Provided text:
>>>

What has happened behind the scenes is that the large retailers, such as Wal-Mart, want to sell everywhere and have grown tired of waiting on the citizens of each county to make that decision on their own.   These interests have arranged to send to the ballot a state-wide proposal which would take this decision out of the hands of each county and make the whole state "wet."

I am a member of a good state-based Liberty-friendly Face Book political discussion group and this issue produced a sharp difference between the majority of members- mostly older limited government conservatives, and a smaller and younger contingent that is libertarian, maybe even anarchist, in their outlook.   As a localist I of course argued for letting the citizens of each county decide where they wanted the rules while the young libertarian/anarchists applauded centralizing this decision on the grounds that it was absolute tyranny for others to tell them what they could or could not sell in their own business.

The dispute was sharp, but I am on good terms with the L/As in our other Face Book relations and nothing we were saying to one another changed that or was going to change it.  Still, the older conservatives who ran the group deleted the whole discussion.  The argument between the two groups troubled them.  By deleting it, I suppose they were hoping that this display of disunity could be swept under the rug and we could all stand together for liberty in general.

<<<

Items:
>>>

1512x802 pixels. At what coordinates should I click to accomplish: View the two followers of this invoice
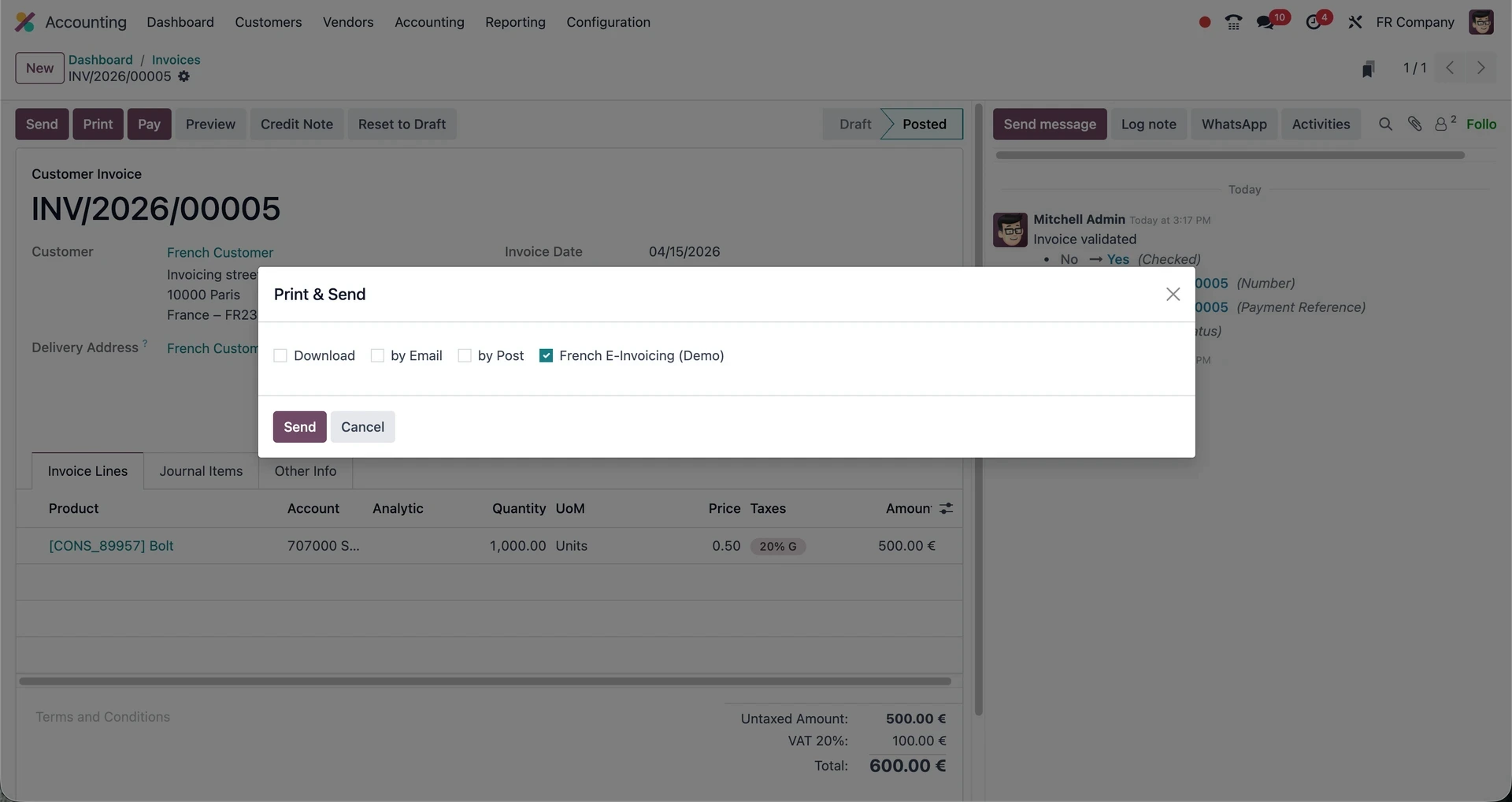click(1443, 124)
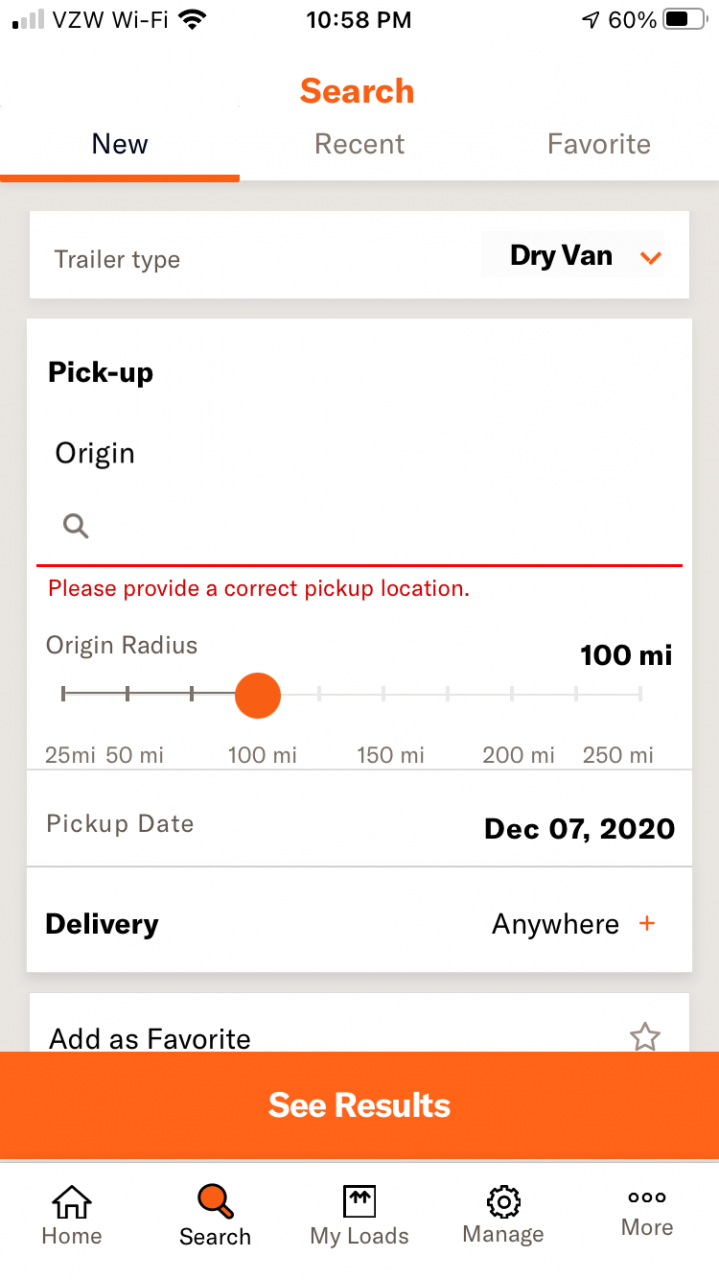Focus the Origin location input field
Viewport: 719px width, 1280px height.
(x=359, y=526)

<<<

Task brief:
Proceed with the passage about the statewide "wet" ballot proposal and the dispute it caused in a political discussion group, starting after its last sentence.

Answer to the problem:
The thing is, it isn't going away.  The young liberty minded people have a philosophy of government, one which will cut across many issues in a way which will be objectionable to old school limited government conservatives and localists alike.  The moderators may sweep this one issue under the rug, but it will come back on another issue.   That is because the older limited-government conservatives (LGCs) and the younger libertarian/anarchists (L/As) use different means to evaluate public policy issues and they are talking past one another mostly without realizing it.

The LGCs tend not to have an interconnected philosophy of government.   They mostly make their decisions from their gut and use 'common sense' about when government has gone too far.   They look at issues one at a time and don't connect them to some over-arching principle.     I can understand that, because it takes a lot of work to develop a comprehensive and coherent philosophy about anything.   Most of the LGCs don't like government enough to want to put in that kind of effort on a philosophy of government.  They just want, in most cases, it to be smaller and less expensive.

This is also one big reason why LGCs keep losing.   When a minor policy change occurs they often don't even understand that they are under attack until the left, which obsesses on government and often actually does have a well thought out philosophy, has advanced their goals until the outcome is almost a fate accompli.  They don't get stirred up until it starts to step on their toes, and thus LGCs are often reactionary.  The left initiates a change, then the LGCs get up in arms about it.  But you can't win by playing defense all the time.   You have to understand what your aim is if you want to achieve it, and you need a filter to help you understand whether or not each idea or politician who comes down the pike is going to help or hurt in achieving that aim.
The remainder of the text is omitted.